Child Labor and Education Systems

Following up on last week’s post on children and GDP, here’s a good post from The View from Hell about children and production: “Children, Education, and Status.” It supports the claim (that I hold) that people are having less children because of education, despite the government practically begging people to procreate via financial and social benefits, in order to continue the pyramid scheme of capitalist production: infinite growth, no matter the limits of reality.

From the post:

In summary, children used to be:

  • hard working and helpful, especially at the work of raising a large family;
  • self-sufficient at an early age;
  • submissive to adults;
  • the only path to adult status

Education, specifically Western education promoting democratic values, interferes with children’s work and their parents’ expectations for their work.

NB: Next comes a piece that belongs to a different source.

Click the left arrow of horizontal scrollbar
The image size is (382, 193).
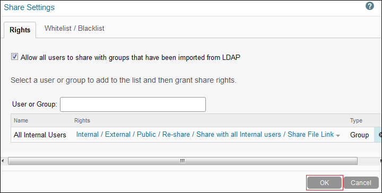tap(3, 161)
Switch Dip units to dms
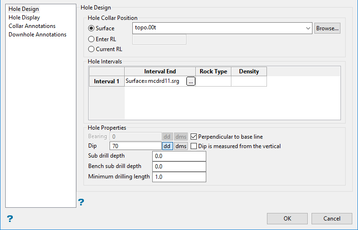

It makes them more dependent on their parents, and makes them less likely to be servile and submissive to parents. And education itself provides an alternate means of achieving adult status other than having children. In the presence of these conditions, the demand for children is apparently low.

In other words, children used to be the producers of labor, and now, because of education systems, they become the consumers of labor: the next generation of recently graduated young professionals, who want—no, need—the latest gadget made by the subsequent generation of kids, toiling away in overseas factories.

So wait, actually, rethinking this: education turns one generation of kids in one part of the world from labor to consumer, while simultaneously producing the need for more child labor from a different generation elsewhere, completing the circle of the original intent of schools: to turn independent, playful people into both the manufacturers of and the occupants of cubicles.

But if education is contributing to a decreasing birthrate, it can’t be all that bad?